» **WORK REQUEST**:
The answer must be every line of the records below that contains the word "toolbar", copied out.

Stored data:
......
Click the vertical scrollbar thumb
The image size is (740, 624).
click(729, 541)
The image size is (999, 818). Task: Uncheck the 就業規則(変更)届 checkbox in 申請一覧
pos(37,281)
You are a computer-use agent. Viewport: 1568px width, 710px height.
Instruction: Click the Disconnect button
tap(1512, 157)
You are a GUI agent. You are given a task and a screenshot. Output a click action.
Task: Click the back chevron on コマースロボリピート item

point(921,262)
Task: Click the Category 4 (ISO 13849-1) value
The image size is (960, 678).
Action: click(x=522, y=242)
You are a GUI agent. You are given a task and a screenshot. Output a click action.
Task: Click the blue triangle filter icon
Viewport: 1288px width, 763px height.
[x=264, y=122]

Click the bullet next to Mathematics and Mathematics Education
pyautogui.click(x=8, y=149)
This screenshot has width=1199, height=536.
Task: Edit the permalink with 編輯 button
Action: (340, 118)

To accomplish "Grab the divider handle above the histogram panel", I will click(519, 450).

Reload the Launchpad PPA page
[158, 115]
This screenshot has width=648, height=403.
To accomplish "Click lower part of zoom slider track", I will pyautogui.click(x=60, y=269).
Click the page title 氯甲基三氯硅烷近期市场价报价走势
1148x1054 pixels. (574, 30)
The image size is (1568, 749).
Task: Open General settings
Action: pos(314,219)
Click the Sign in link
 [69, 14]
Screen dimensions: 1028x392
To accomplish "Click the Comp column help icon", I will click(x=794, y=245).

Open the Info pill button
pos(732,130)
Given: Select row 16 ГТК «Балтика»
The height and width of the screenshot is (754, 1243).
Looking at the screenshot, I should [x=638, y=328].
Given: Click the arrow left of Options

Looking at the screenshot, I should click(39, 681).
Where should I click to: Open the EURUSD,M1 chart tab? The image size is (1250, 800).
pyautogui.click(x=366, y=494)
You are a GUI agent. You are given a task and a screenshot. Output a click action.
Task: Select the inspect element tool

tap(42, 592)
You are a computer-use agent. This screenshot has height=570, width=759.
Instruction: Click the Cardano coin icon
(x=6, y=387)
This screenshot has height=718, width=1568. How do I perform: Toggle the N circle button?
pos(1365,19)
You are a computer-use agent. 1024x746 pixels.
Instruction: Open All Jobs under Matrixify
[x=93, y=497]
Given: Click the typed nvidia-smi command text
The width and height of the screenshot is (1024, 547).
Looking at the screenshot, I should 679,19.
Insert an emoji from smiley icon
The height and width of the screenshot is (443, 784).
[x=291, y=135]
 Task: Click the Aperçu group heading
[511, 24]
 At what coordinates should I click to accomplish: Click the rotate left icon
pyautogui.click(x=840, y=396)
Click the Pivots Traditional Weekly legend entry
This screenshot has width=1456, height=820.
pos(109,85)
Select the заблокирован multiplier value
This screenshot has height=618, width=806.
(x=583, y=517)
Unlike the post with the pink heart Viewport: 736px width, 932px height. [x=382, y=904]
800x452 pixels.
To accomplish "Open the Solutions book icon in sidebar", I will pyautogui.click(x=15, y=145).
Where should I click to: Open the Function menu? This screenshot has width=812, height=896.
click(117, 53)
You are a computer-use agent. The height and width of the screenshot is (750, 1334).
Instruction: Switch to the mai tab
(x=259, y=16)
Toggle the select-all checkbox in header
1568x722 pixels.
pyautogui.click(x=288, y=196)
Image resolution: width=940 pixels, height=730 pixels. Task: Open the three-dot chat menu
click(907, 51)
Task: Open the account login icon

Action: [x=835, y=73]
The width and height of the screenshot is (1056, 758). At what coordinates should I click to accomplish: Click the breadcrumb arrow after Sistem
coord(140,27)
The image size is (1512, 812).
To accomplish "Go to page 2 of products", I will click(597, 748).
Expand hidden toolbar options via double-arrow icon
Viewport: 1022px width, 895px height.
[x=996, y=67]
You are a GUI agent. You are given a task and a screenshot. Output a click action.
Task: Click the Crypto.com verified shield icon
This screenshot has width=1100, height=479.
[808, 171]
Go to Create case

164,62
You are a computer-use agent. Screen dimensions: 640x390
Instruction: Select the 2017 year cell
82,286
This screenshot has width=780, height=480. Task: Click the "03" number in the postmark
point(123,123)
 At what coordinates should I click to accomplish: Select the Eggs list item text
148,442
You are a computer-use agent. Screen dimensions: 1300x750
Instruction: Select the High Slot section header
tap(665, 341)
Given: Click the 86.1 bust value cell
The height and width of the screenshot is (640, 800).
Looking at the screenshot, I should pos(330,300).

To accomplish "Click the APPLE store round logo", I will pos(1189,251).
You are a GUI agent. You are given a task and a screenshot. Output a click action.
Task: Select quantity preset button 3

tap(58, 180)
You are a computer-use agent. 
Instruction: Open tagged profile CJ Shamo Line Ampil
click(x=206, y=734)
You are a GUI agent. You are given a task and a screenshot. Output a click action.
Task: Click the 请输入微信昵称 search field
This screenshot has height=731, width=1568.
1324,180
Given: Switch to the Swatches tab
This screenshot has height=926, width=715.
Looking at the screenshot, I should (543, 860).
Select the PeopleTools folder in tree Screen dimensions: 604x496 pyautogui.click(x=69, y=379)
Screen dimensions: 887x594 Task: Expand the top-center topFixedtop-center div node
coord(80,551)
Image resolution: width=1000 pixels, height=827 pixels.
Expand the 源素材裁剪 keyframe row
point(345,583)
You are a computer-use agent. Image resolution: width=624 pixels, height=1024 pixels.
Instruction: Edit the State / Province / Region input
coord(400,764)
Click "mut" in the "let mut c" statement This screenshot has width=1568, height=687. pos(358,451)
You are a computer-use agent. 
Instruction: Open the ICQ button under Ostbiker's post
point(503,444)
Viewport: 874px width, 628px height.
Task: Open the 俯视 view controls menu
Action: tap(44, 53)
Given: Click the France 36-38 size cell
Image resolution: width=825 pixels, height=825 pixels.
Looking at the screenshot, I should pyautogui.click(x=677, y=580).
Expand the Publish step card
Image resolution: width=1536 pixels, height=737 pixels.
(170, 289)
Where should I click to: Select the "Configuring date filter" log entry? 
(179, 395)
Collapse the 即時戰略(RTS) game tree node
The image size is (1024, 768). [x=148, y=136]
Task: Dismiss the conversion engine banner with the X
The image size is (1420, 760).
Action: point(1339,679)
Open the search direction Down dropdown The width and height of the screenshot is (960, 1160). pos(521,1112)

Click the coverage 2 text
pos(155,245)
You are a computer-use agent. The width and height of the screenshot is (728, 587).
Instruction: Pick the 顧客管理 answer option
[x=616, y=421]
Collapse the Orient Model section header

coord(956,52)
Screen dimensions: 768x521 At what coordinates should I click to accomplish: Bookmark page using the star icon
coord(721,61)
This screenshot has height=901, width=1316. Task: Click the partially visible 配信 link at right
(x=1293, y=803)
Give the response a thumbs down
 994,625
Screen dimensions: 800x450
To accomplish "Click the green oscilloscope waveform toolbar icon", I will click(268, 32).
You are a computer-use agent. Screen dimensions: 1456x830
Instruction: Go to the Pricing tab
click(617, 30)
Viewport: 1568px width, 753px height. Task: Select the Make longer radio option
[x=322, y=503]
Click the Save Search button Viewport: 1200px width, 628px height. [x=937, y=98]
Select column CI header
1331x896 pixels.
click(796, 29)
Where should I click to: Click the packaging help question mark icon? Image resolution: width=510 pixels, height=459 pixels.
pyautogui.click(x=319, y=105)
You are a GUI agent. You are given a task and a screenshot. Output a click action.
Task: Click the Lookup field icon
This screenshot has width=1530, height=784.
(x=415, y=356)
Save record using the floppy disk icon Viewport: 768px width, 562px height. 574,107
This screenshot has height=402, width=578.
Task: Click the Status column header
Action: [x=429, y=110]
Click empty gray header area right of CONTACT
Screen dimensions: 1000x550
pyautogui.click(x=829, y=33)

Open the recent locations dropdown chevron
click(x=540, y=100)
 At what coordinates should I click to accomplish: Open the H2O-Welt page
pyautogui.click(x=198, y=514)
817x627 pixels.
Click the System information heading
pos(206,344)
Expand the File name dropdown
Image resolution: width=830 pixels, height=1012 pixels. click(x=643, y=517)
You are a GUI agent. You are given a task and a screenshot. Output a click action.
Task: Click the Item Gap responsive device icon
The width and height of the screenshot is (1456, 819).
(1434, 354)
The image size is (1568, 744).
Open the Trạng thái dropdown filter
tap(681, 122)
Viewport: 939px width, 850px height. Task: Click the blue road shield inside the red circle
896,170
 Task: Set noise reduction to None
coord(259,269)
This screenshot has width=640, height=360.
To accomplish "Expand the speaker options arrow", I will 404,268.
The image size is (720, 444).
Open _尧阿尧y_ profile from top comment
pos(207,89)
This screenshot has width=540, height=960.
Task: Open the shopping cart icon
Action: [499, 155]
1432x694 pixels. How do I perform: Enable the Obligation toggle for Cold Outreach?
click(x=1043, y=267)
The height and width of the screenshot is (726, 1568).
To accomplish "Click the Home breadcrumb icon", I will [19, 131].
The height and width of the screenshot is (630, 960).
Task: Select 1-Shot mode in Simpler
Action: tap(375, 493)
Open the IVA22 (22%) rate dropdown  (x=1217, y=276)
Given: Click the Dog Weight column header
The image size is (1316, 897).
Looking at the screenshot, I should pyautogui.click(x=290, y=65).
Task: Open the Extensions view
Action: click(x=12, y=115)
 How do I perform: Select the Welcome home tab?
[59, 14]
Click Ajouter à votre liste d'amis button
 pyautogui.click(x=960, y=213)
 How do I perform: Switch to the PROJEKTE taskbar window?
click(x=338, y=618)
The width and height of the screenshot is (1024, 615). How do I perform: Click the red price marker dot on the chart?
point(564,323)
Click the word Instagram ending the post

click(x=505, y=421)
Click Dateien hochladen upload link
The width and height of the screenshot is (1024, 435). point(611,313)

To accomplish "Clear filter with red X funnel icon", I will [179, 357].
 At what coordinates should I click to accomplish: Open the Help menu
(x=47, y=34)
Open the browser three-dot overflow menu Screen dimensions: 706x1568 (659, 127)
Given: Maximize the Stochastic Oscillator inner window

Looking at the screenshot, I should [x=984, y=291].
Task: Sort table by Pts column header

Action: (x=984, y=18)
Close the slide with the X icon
......
» **WRITTEN ANSWER**:
Expand hidden toolbar options via double-arrow icon
To accomplish "Click the green oscilloscope waveform toolbar icon", I will click(268, 32).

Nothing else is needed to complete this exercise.